Et tellement fière en était Zentaïde, que même au conseil des poissons elle ne venait plus seule, mais avec Henric toujours elle était à côté. Et Alimina la Juste, en connaissant les caprices des portes entre les mondes, à Henric plein de questions posait pour voir comment c’était arrivé pour qu’il se retrouve dans le monde des poissons. Mais à Zentaïde tout cela ne lui plut pas et le conseil en grand vacarme se finit.
Alimina n’eut pas peur de si peu, car si le voile du ciel venait à se gâter, le monde des poissons tout entier s’aurait été gâté. Et en grand secret elle vint, avec quelques poissons seulement après elle, pour voir par où il était passé. Et lorsqu’elle y arriva, elle trouva une crête de colline avec quelques arbres, des rochers éparpillés et cailloux. Et toute l’herbe dessus était brûlée. Et en son centre, du haut de la voute et jusqu’à la poussière de la terre, le voile du ciel respirait dans la brise de la nuit. Et Henric lui-même chaque soir y venait pleurer ses compagnons et ses enfants.
Grande miséricorde sentit alors Alimina à son égard, car, sans rechigner, les poissons il les avait aidés et eux en retour rien ne lui avaient offert. Et le prit alors avec elle en lui disant que dans son monde de retour elle essayerait de l’amener. Mais lorsqu’Alimina ouvrit les voiles de la Membrane et qu'ensemble passèrent entre ses eaux, grande agitation se fit derrière eux. Zentaïde avait appris qu’Alimina Henric essaierait de le lui enlever et avec de nombreuses gardes et armes elle leur courrait derrière.
Ah, malheur ! Vanité ! Car au nom de l’envie sans modération, Zentaïde avec beaucoup de bruits en les effrayant, entre les mondes elle les bloqua, d’où personne n’y sut retourner. Les gardes d’Alimina au lieu de se frapper et insulter avec les zentaïdiens, par terre se jetaient et maudissaient. Et Zentaïde en apprenant ce qu’elle avait fait, grande tristesse la saisit et devant le voile du monde se mit à pleurer.

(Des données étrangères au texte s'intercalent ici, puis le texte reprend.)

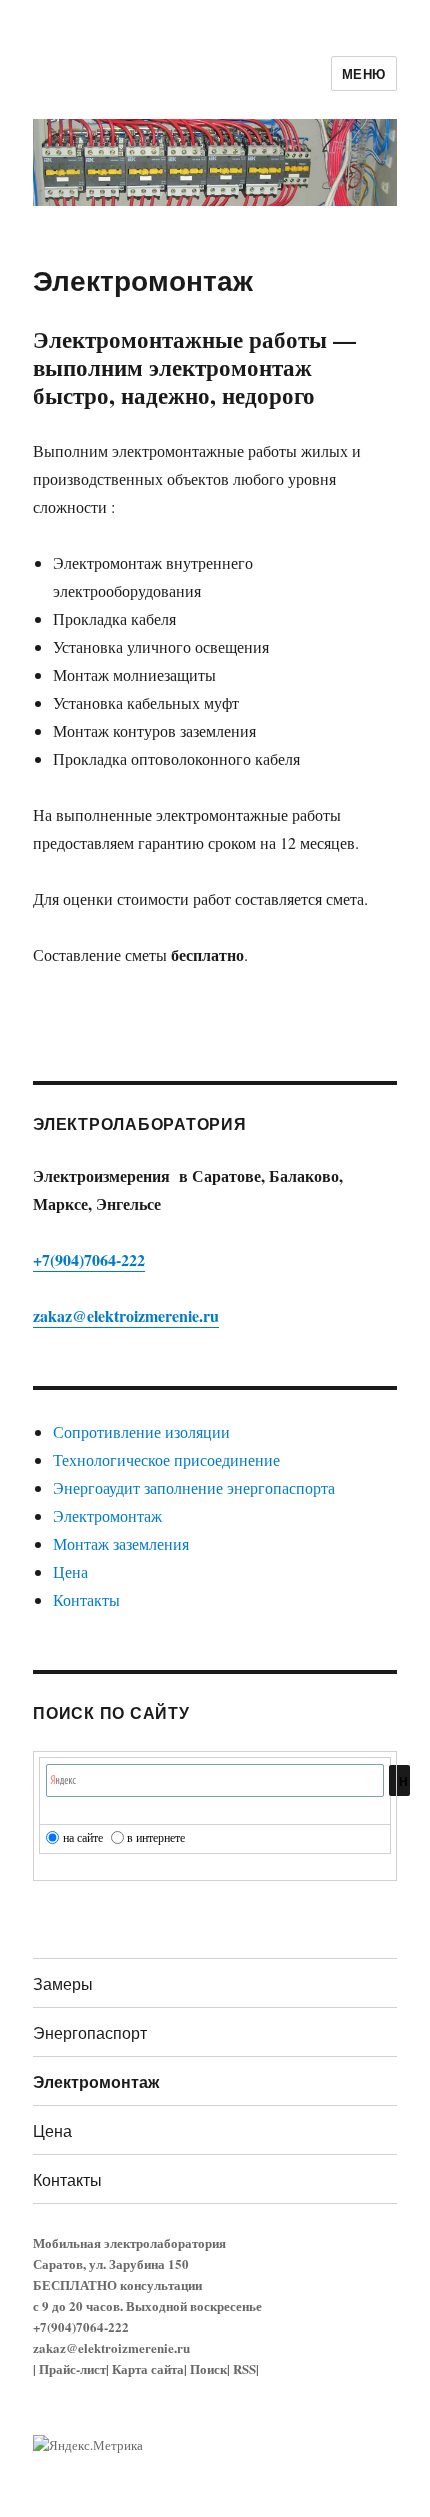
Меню (364, 73)
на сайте (83, 1837)
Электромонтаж (107, 1515)
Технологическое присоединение (166, 1459)
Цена (70, 1571)
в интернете (156, 1837)
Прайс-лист (72, 2368)
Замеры (63, 1983)
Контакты (86, 1599)
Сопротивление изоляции (141, 1431)
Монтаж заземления (121, 1543)
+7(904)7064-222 (89, 1259)
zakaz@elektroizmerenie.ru (126, 1315)
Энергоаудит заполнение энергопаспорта (194, 1487)
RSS (244, 2368)
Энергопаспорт (90, 2032)
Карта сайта (148, 2368)
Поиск (208, 2368)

Et Alimina et Henric sur Deux Jambes longtemps par le monde des ombres errèrent et par où ils passèrent, ils mirent des signes pour ne pas mélanger leurs pas. La Membrane leur apportait nourriture et eau en abondance en leur montrant le visage des mondes en perpétuel changement. Car, ô merveille, rien ne demeure tel qu’il était, ni dans notre monde des poissons, ni dans celui dangereux et maudit des humains, mais seulement le monde des ombres éternellement bercé dans les bras de la Membrane, seulement lui ne change pas.
Mais comment saurions-nous, les malheureux, vous raconter tout ce qu’ils virent et vécurent entre les mondes, car cette science avec grand secret uniquement parmi les gardiens de la Membrane se trouve. Ce que nous savons, voici, nous vous le disons entier, et avec grande fierté, car Alimina, celle aimée par la Membrane comme un de ses enfants, vit la sortie comme un pan de voile détaché de l’habit du monde et tint parole envers Henric sur Deux Jambes et dans son monde l’amena.
Et avec belle joie celui-là organisa grande fête pour retour parmi les siens, mais Alimina en cachette restait car elle peu de confiance faisait aux autres humains venus en foule pour l’accueillir. Et on dit qu’en grand secret le roi de ce pays elle l’aurait conseillé. Et celui-là à son conseil ne partit pas en guerre, mais quarante années de paix et prospérité à son pays apporta. Et voulut ce roi garder Alimina auprès de lui, car sa sagesse de grand besoin lui aurait été.
Mais Alimina, adieu prenant, dans sa chère Marara revint. Et à son retour, immense joie à son clan elle amena, ainsi qu’une sagesse sans peur et grande connaissance des faiblesses et tromperies des humains. Et les poissons simples partout la saluaient en disant : « Bien revenue Alimine, notre reine, celle bien-aimée par la Membrane ».